“I went over-hill for the right to keep you near.”
She had known him taciturn and hard, known the laughter that came rarely and was far away from joy; but now he was a riddle, as he took her hands and would not let them go.
“You left me so soon—for what?” asked Causleen wearily.
His heart spoke now. By all he said and left unsaid she knew at last the caring that had come at the end of their uphill, stormy wooing. Garsykes might be broken, once for all, he told her; but the old, stealthy siege of Logie might be renewed by slow degrees. Either way, they’d meet the coming weather as man and wife. The licence would be ready in three days’ time, and it was no far ride to Skipton Kirk.
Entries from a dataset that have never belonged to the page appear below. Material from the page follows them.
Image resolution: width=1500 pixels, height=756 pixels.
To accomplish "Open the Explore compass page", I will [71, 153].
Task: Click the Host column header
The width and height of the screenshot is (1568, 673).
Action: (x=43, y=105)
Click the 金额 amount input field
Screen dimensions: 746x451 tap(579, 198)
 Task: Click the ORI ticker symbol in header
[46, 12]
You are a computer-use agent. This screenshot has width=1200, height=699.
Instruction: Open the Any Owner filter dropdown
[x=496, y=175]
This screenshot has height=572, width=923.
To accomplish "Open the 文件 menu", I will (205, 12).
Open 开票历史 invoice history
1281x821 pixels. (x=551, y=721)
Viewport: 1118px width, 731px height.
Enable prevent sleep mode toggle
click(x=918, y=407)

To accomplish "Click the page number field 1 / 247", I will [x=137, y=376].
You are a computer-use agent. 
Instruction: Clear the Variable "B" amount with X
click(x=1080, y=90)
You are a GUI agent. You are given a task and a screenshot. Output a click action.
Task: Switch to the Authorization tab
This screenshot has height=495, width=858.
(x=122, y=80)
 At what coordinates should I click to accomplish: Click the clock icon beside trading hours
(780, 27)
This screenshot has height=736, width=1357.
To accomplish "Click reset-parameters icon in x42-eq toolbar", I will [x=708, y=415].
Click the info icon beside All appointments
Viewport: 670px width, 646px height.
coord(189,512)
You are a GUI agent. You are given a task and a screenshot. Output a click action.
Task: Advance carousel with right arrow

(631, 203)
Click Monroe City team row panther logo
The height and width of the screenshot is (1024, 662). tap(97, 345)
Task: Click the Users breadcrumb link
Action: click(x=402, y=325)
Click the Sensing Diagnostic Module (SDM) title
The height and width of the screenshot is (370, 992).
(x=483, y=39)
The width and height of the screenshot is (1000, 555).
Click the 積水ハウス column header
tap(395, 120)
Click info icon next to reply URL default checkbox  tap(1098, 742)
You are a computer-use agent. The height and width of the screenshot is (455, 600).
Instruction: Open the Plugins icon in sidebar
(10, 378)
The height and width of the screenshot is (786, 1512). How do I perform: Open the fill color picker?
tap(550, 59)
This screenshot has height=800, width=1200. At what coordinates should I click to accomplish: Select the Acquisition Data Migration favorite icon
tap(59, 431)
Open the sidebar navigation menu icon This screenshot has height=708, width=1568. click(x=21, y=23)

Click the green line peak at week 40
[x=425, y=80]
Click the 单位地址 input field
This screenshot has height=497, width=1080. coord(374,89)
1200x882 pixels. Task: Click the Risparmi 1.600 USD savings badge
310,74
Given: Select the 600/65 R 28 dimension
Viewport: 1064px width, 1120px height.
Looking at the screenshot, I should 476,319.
“That was your business?” she asked, her voice brave and vibrant. “And I chided you—and so, Dick, do what you will with me.”
When his will was made plain, however, that on the fourth day from now they would be married, she was submissive no longer, but pleaded for delay. She had no clothes for her wedding, and would shame him in his own market-town unless he gave her time.
“Wear the old cloak over all,” said Hardcastle, “and I’ll be content enough.”
So there came a day when Rebecca watched them ride out from Logie. The Master had not said what their errand was, but she knew; and she scolded Jonah till he spat at her. And then she gathered him into her arms, and cried, and cried.
“Love of a man sees far, when you’ve mothered his cantrips since he was a babby,” she said by and by, with a smile utterly forlorn. “And jealousy sees far. But it’s hell’s own spite when the two keep company.”
Causleen and Hardcastle guessed nothing of all this, as they rode, in wonder and in silence, over the hill to Skipton. They guessed nothing of it as they rode home again, drawing rein to glance at the pride of that one word, Desormais, carved high above the grey, stubborn castle-gateway.